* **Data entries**

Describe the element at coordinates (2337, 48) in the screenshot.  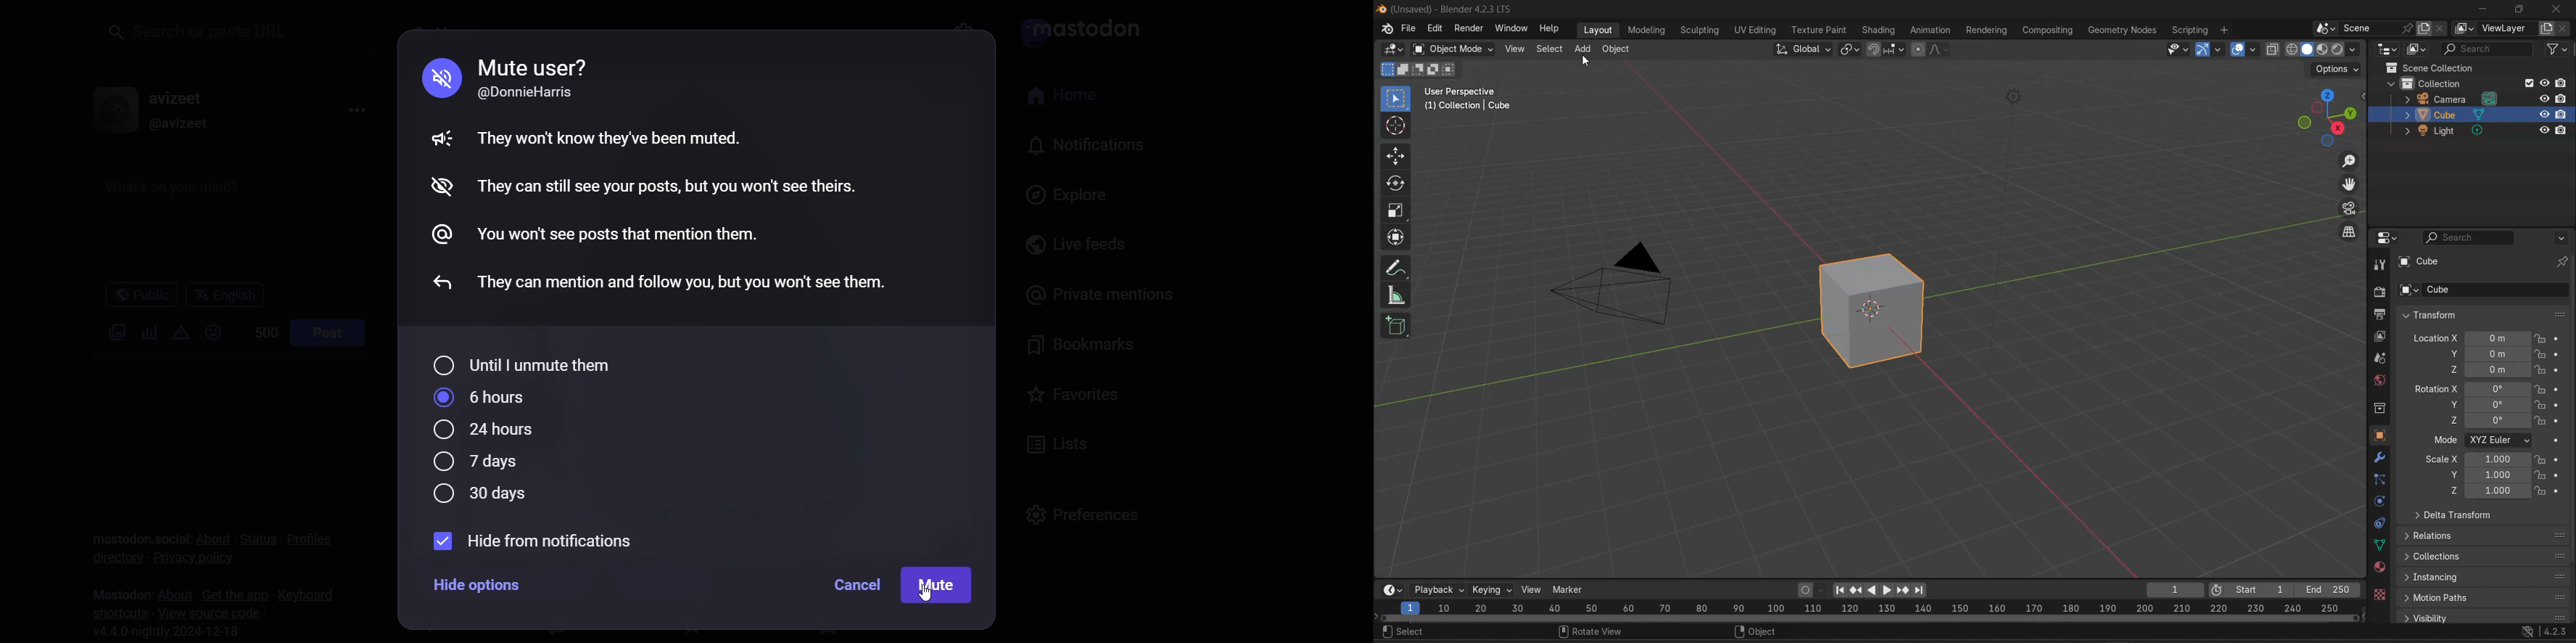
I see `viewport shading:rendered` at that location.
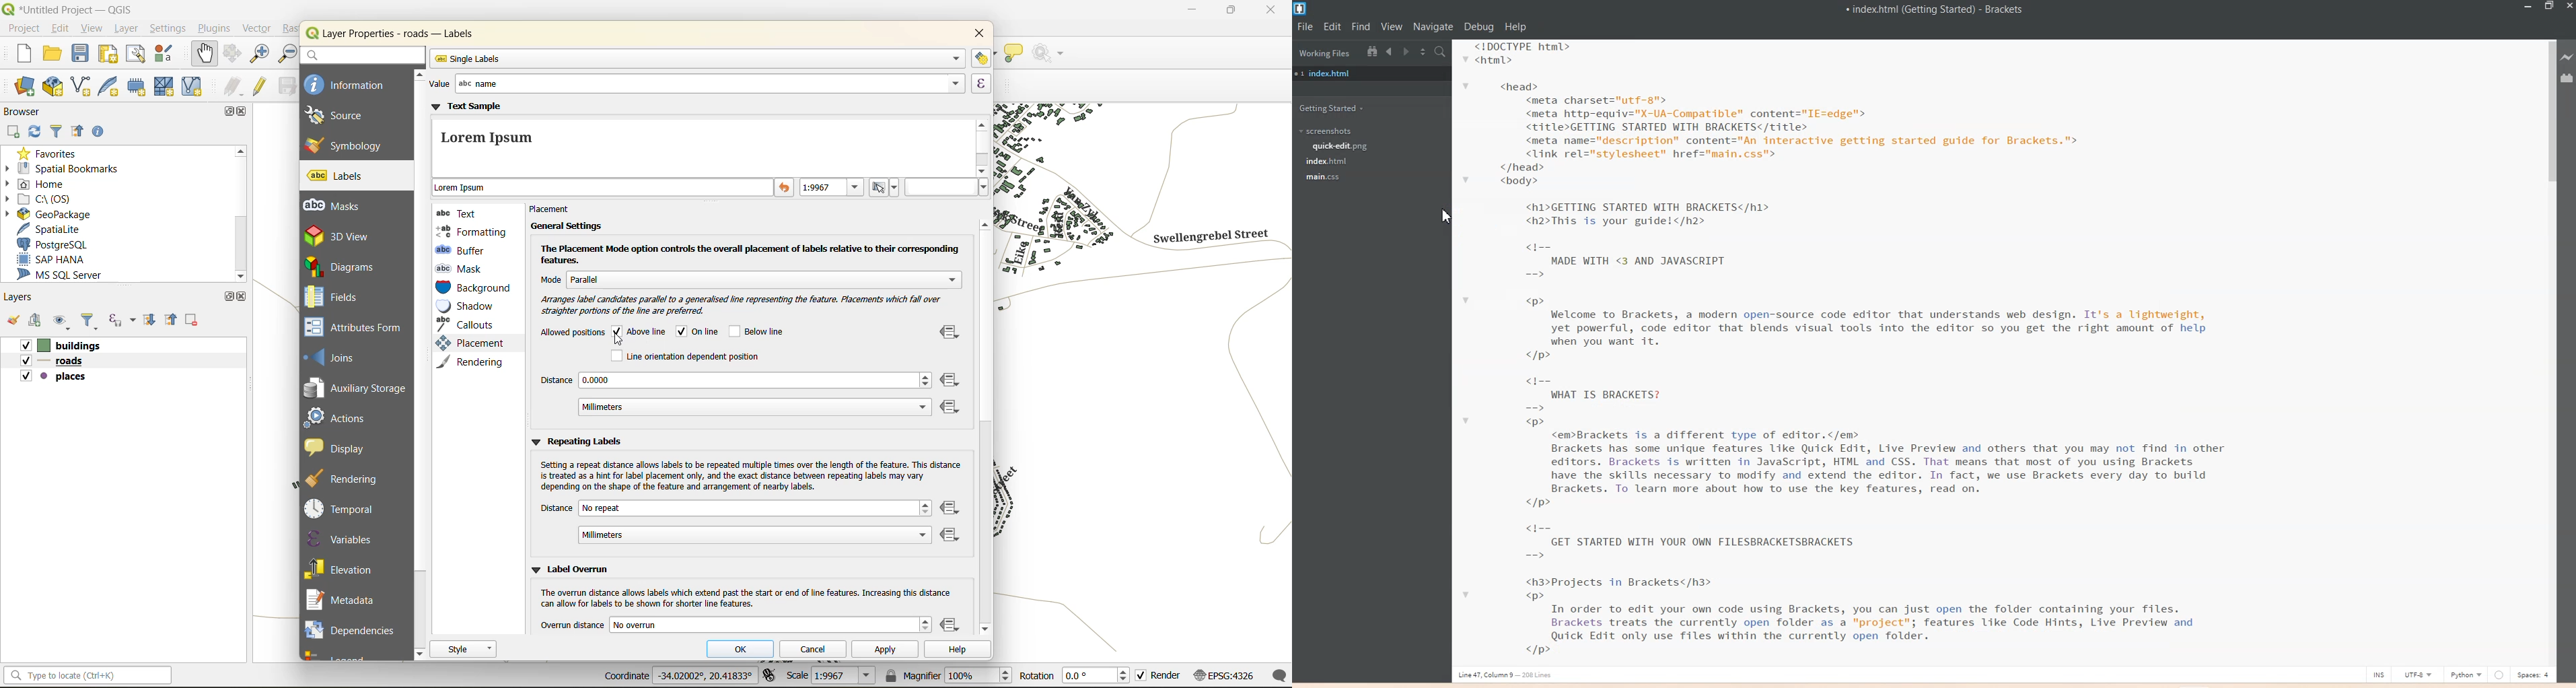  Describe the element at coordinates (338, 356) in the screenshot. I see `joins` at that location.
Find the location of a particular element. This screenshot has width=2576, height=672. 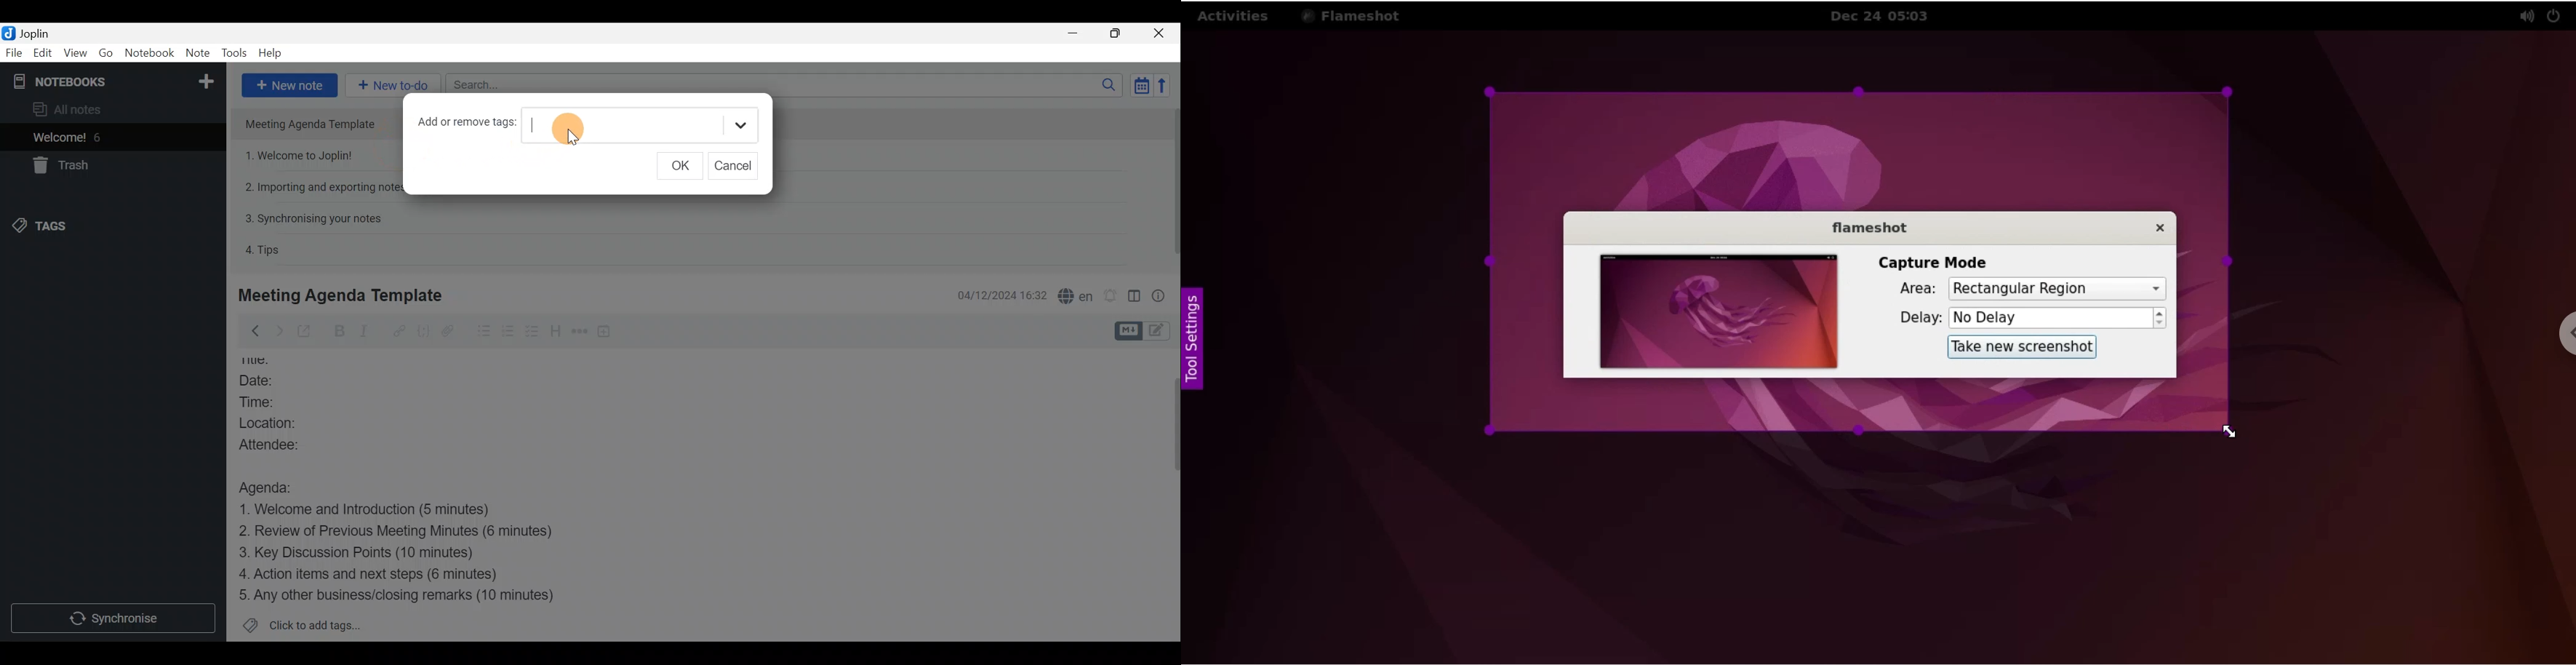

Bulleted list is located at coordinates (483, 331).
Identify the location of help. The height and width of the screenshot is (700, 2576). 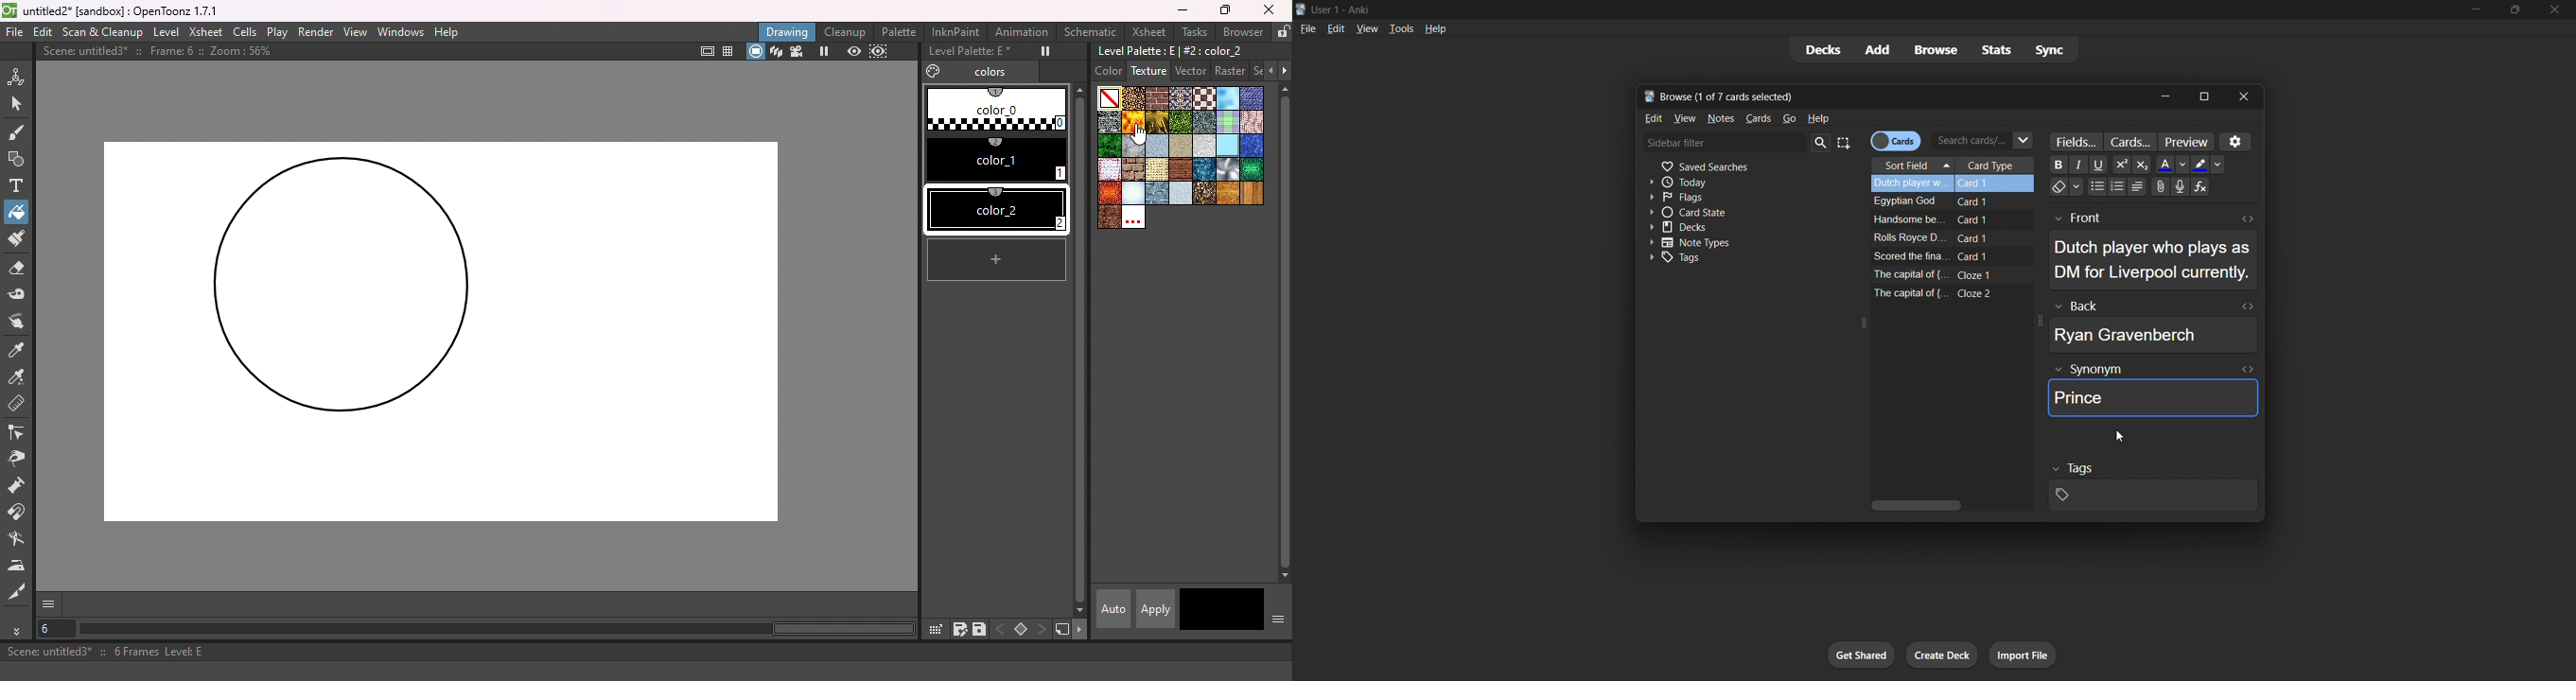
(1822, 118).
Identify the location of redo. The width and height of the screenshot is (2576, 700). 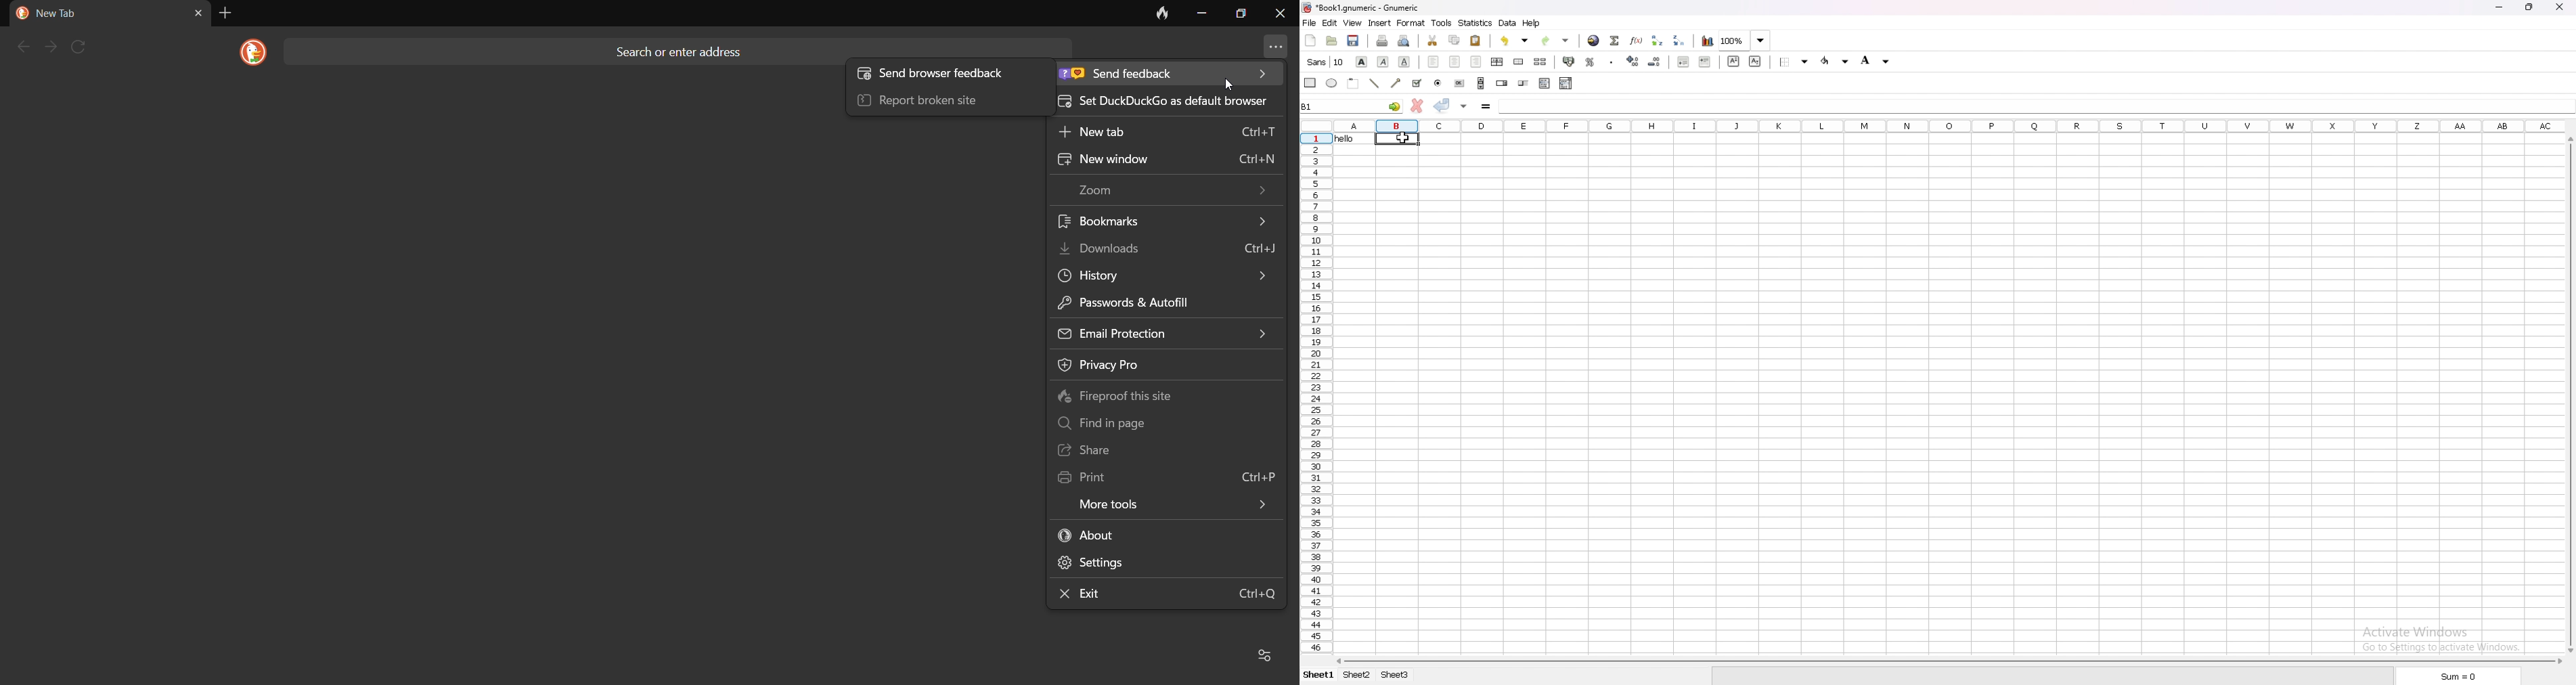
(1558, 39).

* **The request**
Quote every line of the data entries above word for word, leaving out the pictures.

* **Exercise response**
Describe the element at coordinates (2337, 48) in the screenshot.  
I see `viewport shading:rendered` at that location.
  Describe the element at coordinates (338, 356) in the screenshot. I see `joins` at that location.
Find the location of a particular element. This screenshot has width=2576, height=672. 

Bulleted list is located at coordinates (483, 331).
Identify the location of help. The height and width of the screenshot is (700, 2576). 
(1822, 118).
Identify the location of redo. The width and height of the screenshot is (2576, 700). 
(1558, 39).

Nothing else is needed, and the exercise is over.